▶ _AIM OF THE EXERCISE_
From the entries below, please gather each line containing the string "agent".

▶ _DATA EXTRACT_
☆ ☆ ☆ ☆ ☆ ☆ ☆

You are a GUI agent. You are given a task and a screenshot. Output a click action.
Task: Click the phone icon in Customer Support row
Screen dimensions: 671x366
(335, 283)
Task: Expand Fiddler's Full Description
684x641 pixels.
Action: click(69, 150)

☆ ☆ ☆ ☆ ☆ ☆ ☆

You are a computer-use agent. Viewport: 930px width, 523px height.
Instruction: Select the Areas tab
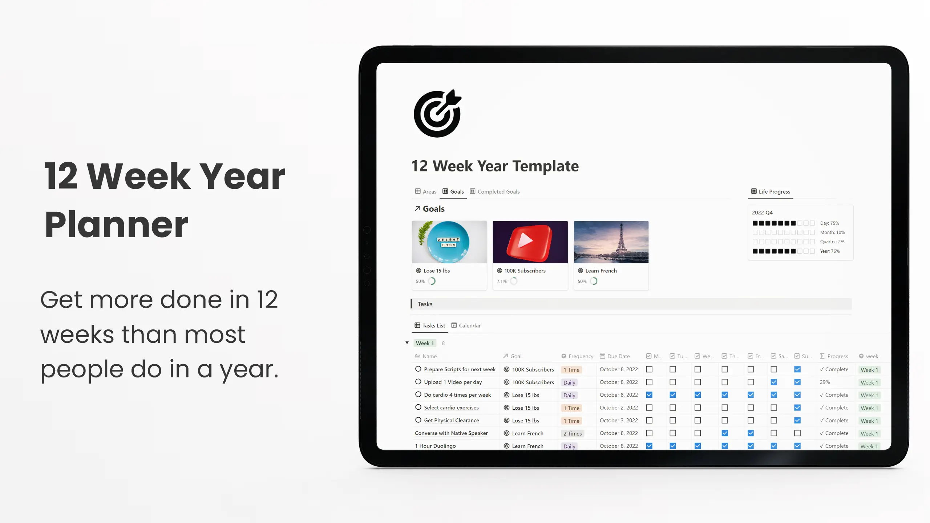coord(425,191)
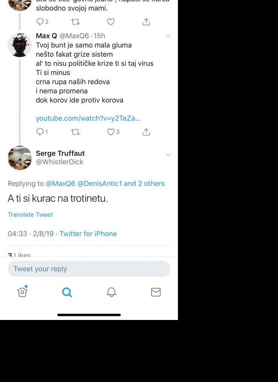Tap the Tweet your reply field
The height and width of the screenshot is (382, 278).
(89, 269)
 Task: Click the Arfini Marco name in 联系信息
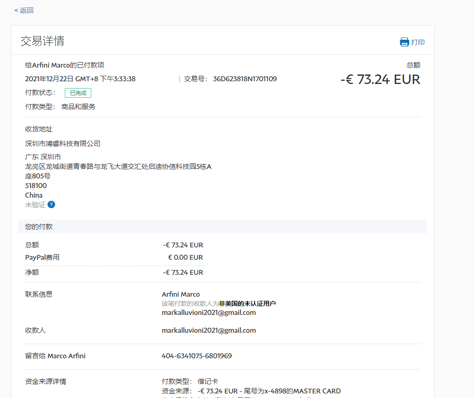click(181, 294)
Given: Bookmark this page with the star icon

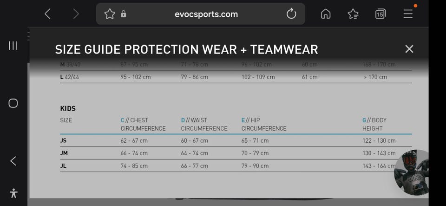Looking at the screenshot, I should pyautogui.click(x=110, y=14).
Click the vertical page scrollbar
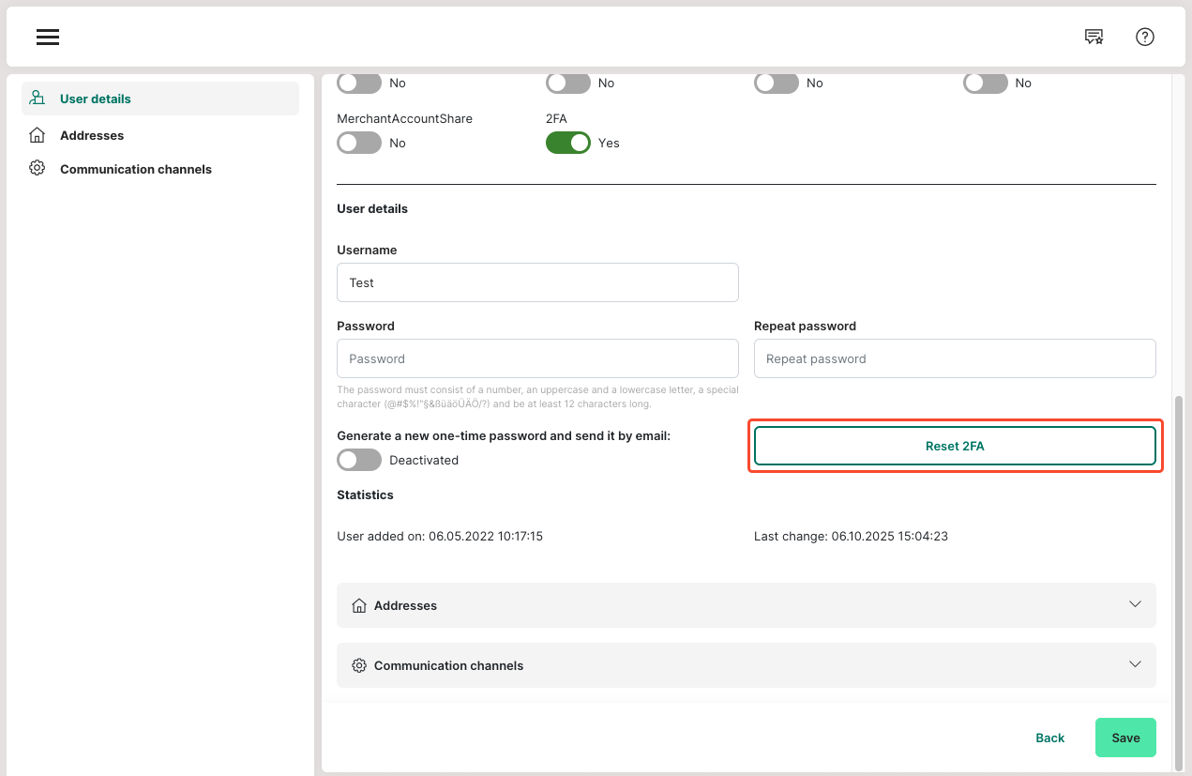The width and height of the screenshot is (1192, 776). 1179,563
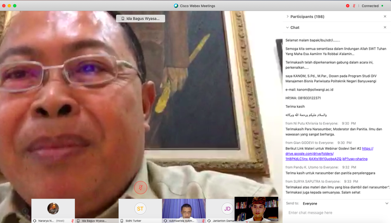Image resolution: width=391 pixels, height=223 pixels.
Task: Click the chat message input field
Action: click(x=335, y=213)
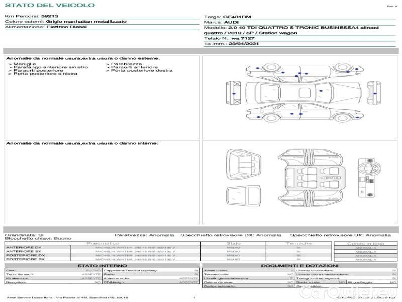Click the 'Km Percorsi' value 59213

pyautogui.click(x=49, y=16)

☆ ☆ ☆ ☆ ☆ ☆ ☆

▶ _RESPONSE_
You are a GUI agent. You are given a task and a screenshot. Output a click action.
You are a computer-use agent. Viewport: 930px width, 523px height.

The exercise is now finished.